Consistent with the relaxed, convivial way that Collins likes to eat, the Little Star menu combines “smaller snacky things like you would see on a bar in Spain,” Collins says, with other small plates that can also “double as sides for the main event of large format options.” Collins’ aim is to offer options for diners who want to celebrate with a special meal as well as those who just want to eat well on a random Tuesday without spending a lot of money.
Collins marinates lamb shoulder in mojo rojo for 24 hours and then wraps individual portions of the lamb in banana leaf to braise for four hours. From a bone-in pork rack, he separates the loin from the ribs and marinates the latter in olive oil, orange, lemon, bay leaf, peppercorn, oregano, garlic, and cilantro.

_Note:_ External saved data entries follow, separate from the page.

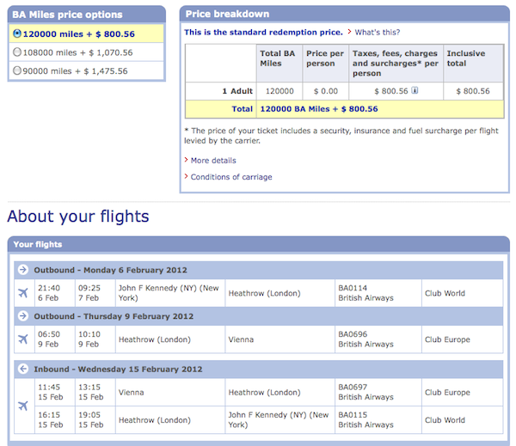Click the taxes info icon next to $800.56
Viewport: 516px width, 446px height.
(x=415, y=90)
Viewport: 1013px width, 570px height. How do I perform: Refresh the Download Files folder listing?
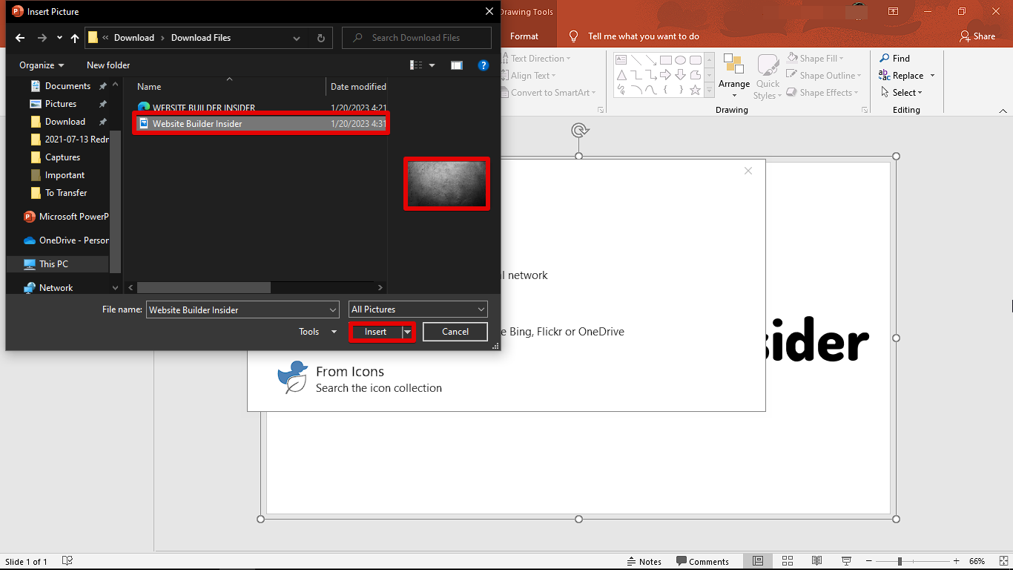tap(320, 38)
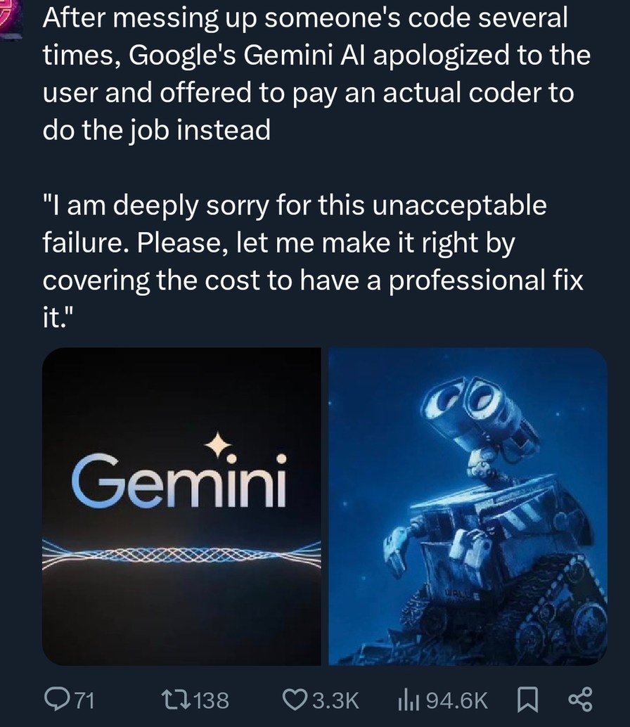
Task: Click the reply speech bubble icon
Action: (x=56, y=698)
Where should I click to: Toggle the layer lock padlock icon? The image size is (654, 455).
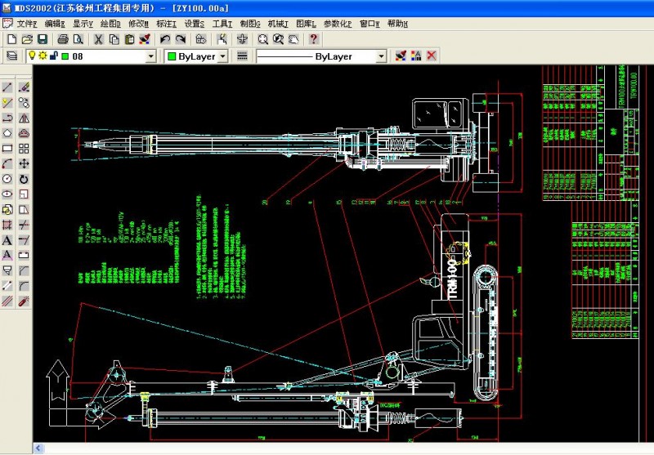[53, 56]
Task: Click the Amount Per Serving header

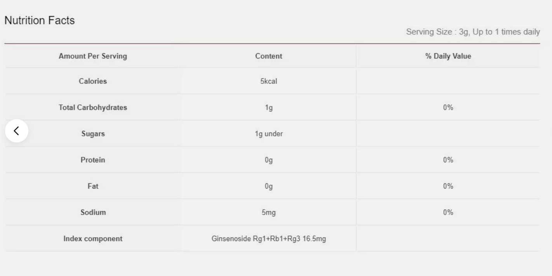Action: tap(93, 56)
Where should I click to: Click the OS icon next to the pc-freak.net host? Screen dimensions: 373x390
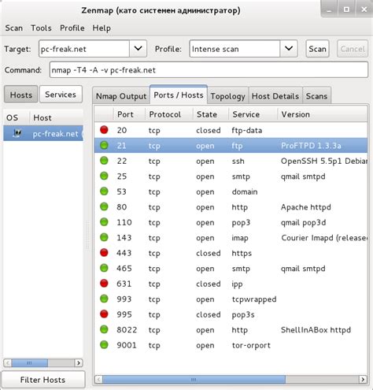coord(17,133)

Then he slow roasts the ribs and smokes them before searing to order. For the loin, Collins makes mole mancha manteles, a glistening sauce of guajillos, pasillas, raisins, currants, pineapple and plaintains.
A sampling of other dishes Collins has planned:
In a former gas station beside the Main Street Market, the location has an unlucky history, having been home to Station, White Orchid, Zinc, and Threepenny Cafe. While maintaining the feel of the historic garage, Collins otherwise overhauled the space, adding needed brightness and warmth. “We are really trying to make the space feel warm and special,” says Collins “without straying to far from what the space is in the history of the city.” Redwood, butcher block, stucco and tile join for the effect.
Running the bar is Joel Cuellar, a transplant from New York, where he spent a decade at Brandy Library and then Copper & Oak. While in New York, Cuellar taught seminars, did private tastings, and traveled the world to meet distillers. “I’ve been immersed in the world of spirit,” says Cuellar. “It’s my passion.”
Like many of us, Cuellar came to Charlottesville by choice. After years in the New York area, he and his wife sought a better place to raise their twin daughters. While visiting fellow New York transplants Jason Becton and Patrick Evans of MarieBette, they fell hard for Charlottesville and decided to move here themselves this summer. In Charlottesville, Cuellar met Collins, and the two struck it off from the start. “After our first conversation I knew I wanted to work with him,” says Cuellar. “I appreciate his philosophy and I understand the flavors he wants to bring to the table.”
And so, Cuellar plans a bar program that mirrors and enhances the food, with an emphasis on spirits from Mexico, where Cullear was born. Cuellar’s twist on a Mexican Ponche combines tequila, guave, tejocote (a regional Mexican crab apple), cane sugar, and spices. Served hot, it is traditionally enjoyed during Christmas and New Years. Meanwhile, another winter warmer he has planned is an Armagnac-based smoked cocktail with chili and spices. “Perfect for cold nights,” says Cuellar.